To combat the fraud, some companies are going after the bait. Symantec last month launched Symantec Online Fraud Management Solution, which blocks fraudulent e-mails while alerting financial institutions "that its customers are under attack," the company said in a statement.
Symantec said it uses a "probe network and millions of decoy accounts" to attract suspicious e-mails to researchers, "who analyze the messages, identify fraud attacks and create and automatically deploy anti-fraud filters to block the fraudulent e-mails."
In addition to blocking e-mails, the company takes steps to shut down the sites where hackers hope cardholders will turn over credit card information, personal identification numbers, social security numbers and other personal identifiers. Once an e-mail is identified as phishing-related, the company follows the link to the phony site, alerting banking institutions and law enforcement officials to shut down the site. The company said its system so far has reached 300 million e-mail users.
Other tech firms have taken a similar approach as Symantec to target spam. Earthlink, Netriplex and many other tech firms boast spam filters that help snag the bait offered by phishers. However, other firms go after the sites where cardholders hand over information. Webroot Software last month released Phish Net, a free downloadable offering that monitors fraudulent sites and warns users when they enter suspicious terrain. The software flags such sites, blacklists them and warns potential phishing victims when they visit such a site.

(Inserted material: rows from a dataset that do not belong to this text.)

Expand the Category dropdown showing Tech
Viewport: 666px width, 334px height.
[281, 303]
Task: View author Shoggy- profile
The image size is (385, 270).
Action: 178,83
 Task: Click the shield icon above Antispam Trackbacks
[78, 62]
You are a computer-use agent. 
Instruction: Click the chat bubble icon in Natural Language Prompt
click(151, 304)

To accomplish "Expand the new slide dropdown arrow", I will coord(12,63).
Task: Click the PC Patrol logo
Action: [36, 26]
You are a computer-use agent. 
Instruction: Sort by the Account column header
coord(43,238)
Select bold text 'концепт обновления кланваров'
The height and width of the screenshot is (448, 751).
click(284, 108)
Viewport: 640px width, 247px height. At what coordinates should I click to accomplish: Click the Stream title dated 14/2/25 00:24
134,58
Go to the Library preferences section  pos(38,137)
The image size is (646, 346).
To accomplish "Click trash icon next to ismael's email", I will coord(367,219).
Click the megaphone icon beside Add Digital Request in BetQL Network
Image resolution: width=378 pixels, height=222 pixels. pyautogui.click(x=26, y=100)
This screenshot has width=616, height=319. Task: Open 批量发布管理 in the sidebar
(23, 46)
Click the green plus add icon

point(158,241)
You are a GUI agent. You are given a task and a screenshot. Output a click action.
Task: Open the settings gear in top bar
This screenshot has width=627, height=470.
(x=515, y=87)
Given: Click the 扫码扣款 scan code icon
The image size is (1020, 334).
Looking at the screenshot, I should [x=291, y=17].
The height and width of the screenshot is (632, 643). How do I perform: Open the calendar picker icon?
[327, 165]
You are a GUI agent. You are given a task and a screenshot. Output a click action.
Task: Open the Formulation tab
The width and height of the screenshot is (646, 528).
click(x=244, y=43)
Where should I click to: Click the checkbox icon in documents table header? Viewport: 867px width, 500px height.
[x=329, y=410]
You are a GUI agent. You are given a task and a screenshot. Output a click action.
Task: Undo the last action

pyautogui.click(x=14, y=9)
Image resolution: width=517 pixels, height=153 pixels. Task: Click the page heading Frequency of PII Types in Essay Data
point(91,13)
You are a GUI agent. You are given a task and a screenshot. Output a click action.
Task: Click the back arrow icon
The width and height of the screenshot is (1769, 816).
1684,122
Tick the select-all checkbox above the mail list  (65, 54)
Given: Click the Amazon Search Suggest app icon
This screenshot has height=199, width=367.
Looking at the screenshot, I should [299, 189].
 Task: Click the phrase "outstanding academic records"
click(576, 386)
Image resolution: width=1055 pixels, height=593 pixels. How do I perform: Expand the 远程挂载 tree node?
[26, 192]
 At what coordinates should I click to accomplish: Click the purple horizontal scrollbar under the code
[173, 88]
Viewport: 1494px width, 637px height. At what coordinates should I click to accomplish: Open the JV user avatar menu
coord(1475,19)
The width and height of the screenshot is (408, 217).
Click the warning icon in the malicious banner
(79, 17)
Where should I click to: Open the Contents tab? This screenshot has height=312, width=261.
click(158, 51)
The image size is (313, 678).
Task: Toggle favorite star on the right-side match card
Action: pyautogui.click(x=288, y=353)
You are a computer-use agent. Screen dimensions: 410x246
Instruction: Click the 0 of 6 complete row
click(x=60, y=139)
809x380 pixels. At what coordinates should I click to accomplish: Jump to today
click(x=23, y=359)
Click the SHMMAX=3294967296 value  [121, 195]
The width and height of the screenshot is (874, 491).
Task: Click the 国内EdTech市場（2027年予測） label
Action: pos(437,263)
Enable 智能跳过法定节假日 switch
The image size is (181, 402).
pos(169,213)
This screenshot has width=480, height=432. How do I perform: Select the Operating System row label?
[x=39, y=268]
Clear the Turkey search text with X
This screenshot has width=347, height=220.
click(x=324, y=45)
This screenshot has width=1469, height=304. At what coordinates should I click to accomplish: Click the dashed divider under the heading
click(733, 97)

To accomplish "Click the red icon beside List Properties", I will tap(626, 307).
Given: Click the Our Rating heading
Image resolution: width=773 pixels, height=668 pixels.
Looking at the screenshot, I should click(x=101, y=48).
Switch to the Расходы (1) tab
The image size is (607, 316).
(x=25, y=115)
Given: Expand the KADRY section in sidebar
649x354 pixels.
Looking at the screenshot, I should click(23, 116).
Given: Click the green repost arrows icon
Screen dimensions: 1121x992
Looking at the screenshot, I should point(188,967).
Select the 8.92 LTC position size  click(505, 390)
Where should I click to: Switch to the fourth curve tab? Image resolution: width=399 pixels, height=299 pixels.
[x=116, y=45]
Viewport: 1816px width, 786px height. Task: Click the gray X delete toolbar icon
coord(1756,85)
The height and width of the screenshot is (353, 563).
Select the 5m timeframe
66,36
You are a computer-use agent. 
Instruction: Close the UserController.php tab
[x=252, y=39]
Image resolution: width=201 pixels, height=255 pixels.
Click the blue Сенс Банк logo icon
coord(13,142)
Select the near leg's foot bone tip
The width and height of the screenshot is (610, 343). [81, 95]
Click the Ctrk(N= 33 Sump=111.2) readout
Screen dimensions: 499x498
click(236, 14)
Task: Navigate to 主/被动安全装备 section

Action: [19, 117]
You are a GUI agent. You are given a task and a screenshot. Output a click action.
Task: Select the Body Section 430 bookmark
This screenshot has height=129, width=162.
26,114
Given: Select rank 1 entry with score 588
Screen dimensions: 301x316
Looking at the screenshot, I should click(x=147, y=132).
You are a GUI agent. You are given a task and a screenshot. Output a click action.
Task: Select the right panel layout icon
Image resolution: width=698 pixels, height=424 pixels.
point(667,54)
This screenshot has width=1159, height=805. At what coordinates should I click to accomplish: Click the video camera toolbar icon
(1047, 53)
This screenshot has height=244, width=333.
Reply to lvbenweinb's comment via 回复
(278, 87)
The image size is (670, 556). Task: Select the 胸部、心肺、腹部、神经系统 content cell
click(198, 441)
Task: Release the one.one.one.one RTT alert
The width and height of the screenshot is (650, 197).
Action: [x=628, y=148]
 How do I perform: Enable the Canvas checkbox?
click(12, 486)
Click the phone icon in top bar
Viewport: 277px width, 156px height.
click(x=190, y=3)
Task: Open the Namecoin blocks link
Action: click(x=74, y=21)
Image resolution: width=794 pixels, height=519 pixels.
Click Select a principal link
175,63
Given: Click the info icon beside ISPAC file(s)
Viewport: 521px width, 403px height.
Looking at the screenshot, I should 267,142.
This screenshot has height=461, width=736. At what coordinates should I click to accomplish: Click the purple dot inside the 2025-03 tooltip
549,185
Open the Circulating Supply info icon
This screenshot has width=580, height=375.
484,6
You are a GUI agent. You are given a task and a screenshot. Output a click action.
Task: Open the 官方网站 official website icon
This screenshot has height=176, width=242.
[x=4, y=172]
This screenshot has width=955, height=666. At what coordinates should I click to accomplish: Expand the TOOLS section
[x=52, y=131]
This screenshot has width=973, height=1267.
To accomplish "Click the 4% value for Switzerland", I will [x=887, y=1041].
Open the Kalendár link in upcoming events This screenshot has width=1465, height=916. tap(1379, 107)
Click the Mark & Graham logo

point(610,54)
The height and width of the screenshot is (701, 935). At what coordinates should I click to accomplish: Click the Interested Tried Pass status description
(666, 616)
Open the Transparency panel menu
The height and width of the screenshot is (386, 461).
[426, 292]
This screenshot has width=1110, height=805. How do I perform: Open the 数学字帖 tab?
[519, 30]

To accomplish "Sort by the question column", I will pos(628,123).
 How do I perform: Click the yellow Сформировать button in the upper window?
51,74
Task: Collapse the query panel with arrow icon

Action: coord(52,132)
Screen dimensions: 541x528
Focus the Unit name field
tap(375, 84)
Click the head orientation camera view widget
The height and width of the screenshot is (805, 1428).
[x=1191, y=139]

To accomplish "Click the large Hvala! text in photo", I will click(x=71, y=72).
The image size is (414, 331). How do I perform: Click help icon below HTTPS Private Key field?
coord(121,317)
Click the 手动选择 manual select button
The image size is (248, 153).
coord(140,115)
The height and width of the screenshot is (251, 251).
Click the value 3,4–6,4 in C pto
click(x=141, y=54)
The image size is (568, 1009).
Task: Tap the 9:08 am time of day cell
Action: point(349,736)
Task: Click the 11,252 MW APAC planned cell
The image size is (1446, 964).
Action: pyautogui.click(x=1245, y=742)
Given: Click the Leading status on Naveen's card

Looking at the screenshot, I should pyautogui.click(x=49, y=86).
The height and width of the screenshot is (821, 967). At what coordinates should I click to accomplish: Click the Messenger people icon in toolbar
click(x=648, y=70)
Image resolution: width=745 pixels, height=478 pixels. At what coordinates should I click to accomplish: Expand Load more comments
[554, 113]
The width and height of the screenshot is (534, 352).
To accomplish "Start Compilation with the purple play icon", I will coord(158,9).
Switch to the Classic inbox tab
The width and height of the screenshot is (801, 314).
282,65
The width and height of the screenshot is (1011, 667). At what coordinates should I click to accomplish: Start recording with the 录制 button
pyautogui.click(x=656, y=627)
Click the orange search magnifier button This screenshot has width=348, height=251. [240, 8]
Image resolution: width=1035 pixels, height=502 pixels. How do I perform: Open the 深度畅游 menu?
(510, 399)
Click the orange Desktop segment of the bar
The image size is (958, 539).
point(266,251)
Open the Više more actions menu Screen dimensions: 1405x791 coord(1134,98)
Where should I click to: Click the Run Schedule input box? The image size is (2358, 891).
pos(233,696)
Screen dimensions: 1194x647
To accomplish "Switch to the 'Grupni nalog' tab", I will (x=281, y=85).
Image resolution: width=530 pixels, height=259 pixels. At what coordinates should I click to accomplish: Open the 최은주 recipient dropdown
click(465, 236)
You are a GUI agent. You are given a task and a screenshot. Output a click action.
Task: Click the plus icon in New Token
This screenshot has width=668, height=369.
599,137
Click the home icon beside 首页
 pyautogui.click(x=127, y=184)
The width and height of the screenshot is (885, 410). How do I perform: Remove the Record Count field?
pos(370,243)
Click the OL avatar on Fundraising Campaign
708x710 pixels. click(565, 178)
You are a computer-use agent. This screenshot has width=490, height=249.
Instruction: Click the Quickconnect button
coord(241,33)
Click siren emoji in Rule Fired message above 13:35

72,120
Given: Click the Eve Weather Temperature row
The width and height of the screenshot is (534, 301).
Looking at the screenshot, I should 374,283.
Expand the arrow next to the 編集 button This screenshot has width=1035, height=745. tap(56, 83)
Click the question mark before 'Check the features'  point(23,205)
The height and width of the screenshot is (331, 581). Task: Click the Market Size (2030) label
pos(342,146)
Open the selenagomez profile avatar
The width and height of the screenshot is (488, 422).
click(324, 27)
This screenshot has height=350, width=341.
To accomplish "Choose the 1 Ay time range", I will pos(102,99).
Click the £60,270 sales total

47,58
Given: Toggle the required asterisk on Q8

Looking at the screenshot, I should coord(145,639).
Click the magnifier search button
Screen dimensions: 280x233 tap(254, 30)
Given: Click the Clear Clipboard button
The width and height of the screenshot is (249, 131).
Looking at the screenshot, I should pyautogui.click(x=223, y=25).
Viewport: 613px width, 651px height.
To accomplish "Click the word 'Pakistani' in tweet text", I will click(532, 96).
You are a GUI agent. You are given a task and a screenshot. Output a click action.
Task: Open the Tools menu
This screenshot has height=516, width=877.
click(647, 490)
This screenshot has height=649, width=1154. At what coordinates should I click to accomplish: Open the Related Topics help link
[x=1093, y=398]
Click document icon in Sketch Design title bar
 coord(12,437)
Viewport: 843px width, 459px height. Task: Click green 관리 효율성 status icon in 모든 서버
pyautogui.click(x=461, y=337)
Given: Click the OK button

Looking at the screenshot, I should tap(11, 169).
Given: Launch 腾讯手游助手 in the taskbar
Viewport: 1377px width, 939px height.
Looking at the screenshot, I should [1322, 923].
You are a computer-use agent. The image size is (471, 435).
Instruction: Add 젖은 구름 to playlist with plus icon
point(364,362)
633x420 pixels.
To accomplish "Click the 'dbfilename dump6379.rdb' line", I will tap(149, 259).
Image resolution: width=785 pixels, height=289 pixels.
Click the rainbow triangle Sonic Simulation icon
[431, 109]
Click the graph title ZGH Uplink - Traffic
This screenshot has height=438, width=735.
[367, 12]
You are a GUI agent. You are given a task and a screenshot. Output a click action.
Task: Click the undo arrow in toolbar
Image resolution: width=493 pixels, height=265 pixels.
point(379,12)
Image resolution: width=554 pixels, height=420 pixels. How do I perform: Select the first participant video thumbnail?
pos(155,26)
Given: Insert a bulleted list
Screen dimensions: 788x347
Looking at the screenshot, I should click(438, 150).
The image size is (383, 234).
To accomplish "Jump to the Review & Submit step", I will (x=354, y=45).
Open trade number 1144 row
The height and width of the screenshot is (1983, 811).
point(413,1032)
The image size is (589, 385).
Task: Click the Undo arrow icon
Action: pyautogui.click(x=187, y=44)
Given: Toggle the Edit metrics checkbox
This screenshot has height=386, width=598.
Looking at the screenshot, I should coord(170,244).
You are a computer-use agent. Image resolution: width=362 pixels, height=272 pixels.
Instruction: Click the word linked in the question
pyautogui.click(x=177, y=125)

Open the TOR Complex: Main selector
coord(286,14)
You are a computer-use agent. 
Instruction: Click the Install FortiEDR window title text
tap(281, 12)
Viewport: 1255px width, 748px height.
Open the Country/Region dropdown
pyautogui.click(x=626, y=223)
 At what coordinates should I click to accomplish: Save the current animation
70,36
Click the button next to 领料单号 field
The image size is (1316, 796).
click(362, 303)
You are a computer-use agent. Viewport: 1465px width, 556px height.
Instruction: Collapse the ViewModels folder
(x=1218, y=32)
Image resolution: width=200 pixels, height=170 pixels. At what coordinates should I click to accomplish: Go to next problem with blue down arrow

Still, the Financial Services Technology Consortium—a financial industry research organization comprising banks, financial service firms, industry partners, national laboratories, universities and government agencies—is reluctant to promote any one approach as the panacea.
"There is no silver bullet," said Gene Neyer, Financial Services Technology Consortium security and infrastructure managing executive. "Spam blockers catch a large proportion of them. We also look at solutions from vendors that employ things like blacklists that catch a well-known ID. That covers a large portion of phishing, but we don't see phishing as purely a spam e-mail problem."
FSTC this month launched a widespread counter-phishing initiative, joining forces with a variety of financial institutions, technology firms and others concerned with phishing to look at every angle of the problem and devise the best solutions to shutting it down. Neyer said phishing is a crime committed on many levels, from the initial e-mail, to the fraudulent site and the ultimate selling or use of stolen information.
"We view phishing as a life cycle," Neyer said. "Someone who wants to commit this fraud has to go through a planning phase, then they have to lure people into giving them information, then they need to set up the machinery—the phony Web sites, the e-mails, for example—then they need to execute that. Once they get the information, they need to figure out a way to monetize what they've stolen. And there's a market in selling phished credentials. We're working with people who attack every point in the life cycle."
While still in its early phases, the organization hopes to stay as savvy as the hackers to determine the best solution to every phase of the phishing cycle, and ultimately hopes to determine the best solutions to combating fraud.
Although new and improved opportunities continue to emerge for companies and cardholders to defend themselves against phishing, hacker discipline is an ever-growing threat to Internet and financial security.
According to the Computer Crime Research Center, an independent institute that researches cyber crime, the guise of all major banks and charge card issuers have been used in phishing scams. These include all of the major players in the commercial card and corporate banking spaces: American Express, Bank of America, Bank One, Citibank and US Bank, among many others.
Market research firm Gartner Group Inc. in April estimated that 57 million adults in the United States have received an e-mail through which fraudsters have attempted to extract charge card data. Gartner estimated nearly one in five of those followed phony links from an e-mail and up to 1.78 million people gave fraudsters their personal, financial or credit card data.
The numbers probably are even higher now. The number of phishing attacks rose from 116 in December 2003 to 1,422 in June 2004, which represents the latest data on the scam.
"The Anti-Phishing Working Group has consistently found that the financial services industry is the most targeted sector for phishing attacks, with an average of more than 35 reported unique phishing attacks per company in June 2004," said Peter Cassidy, APWG secretary general. "All indications from the field are that the threat continues to grow apace, with new innovations and approaches being developed by phishers appearing seemingly every week."